Dataset split - Githubissues

YiyanXu / DiffRec

Diffusion Recommender Model

168 stars 23 forks source link

Dataset split #4

Closed gorgeousdays closed 1 year ago

gorgeousdays commented 1 year ago

Hi,

I read in the paper that the sorted interactions are be splited into training, validation, and testing sets with the ratio of 7:1:2. But the valid dataset in this repository is clearly larger than the test dataset, more like 7:2:1. Is there some problem here?

Best.

YiyanXu commented 1 year ago

Do you mean the datasets under noisy training? We split the sorted interactions into training, validation, and testing sets with the ratio of 7:1:2 for clean setting, while noisy setting keeps the same testing set of clean setting, but adds some noisy interactions into training set and validation set. Therefore, the validation set is larger than the testing set under noisy setting.

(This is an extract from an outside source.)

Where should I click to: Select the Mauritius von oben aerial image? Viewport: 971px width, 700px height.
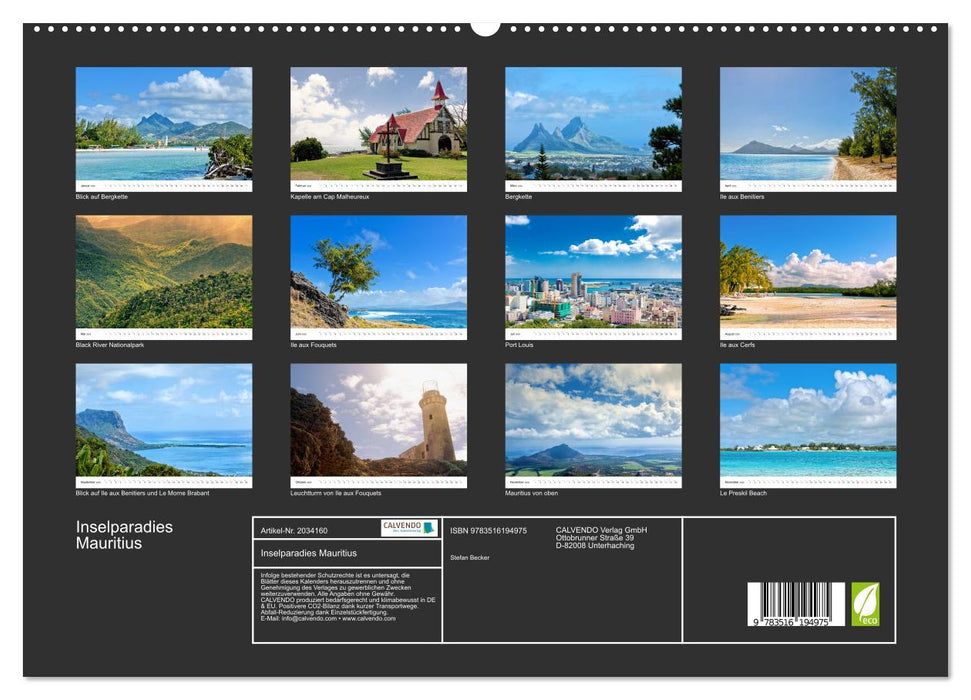pyautogui.click(x=592, y=420)
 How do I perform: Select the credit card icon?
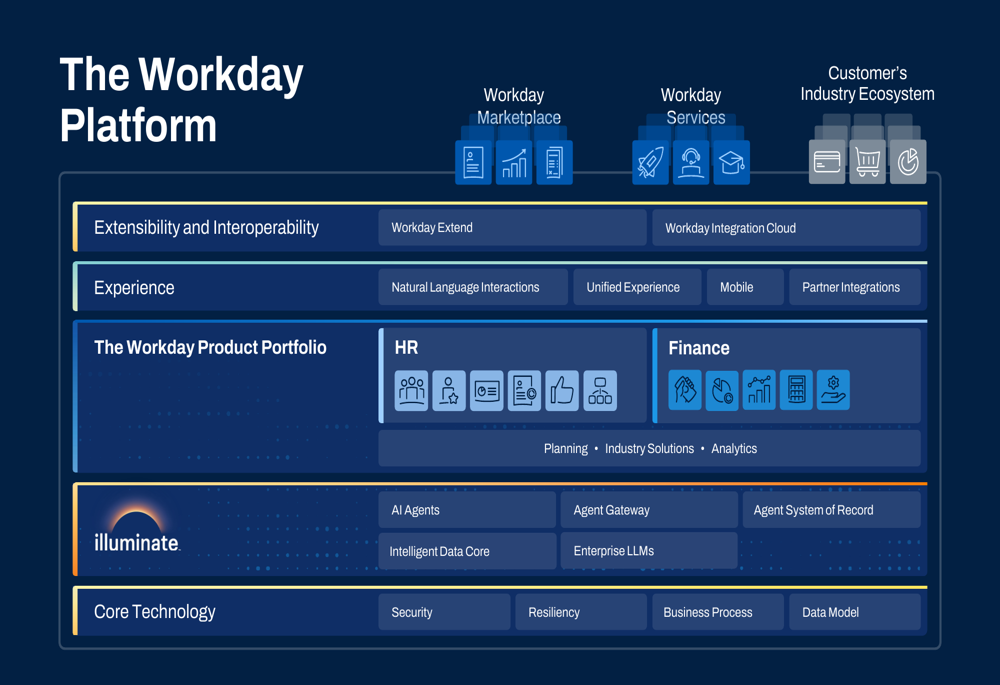coord(827,162)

gorgeousdays commented 1 year ago

Thanks for your reply. Specifically, I have extracted the ml-1m clean dataset, which includes the train, valid, and test files. I checked the data and found that the three files each contain 403277:110722:57532 interactions. This seems to be 7:2:1. Another question is whether the experimental data in the paper is set tst_ w_val for True.

YiyanXu commented 1 year ago

You're welcome :) All the results (including our methods and other baselines) reported in the paper were obtained by tst_w_val=False.

akajinchen commented 2 months ago

You're welcome :) All the results (including our methods and other baselines) reported in the paper were obtained by tst_w_val=False.

您好，我也注意到数据集的划分为并不是文章中所说的7：1：2，想知道文章中的结果是根据公布的数据集划分跑出来的吗，还是说公布的数据集有错把test和valid弄反了呢？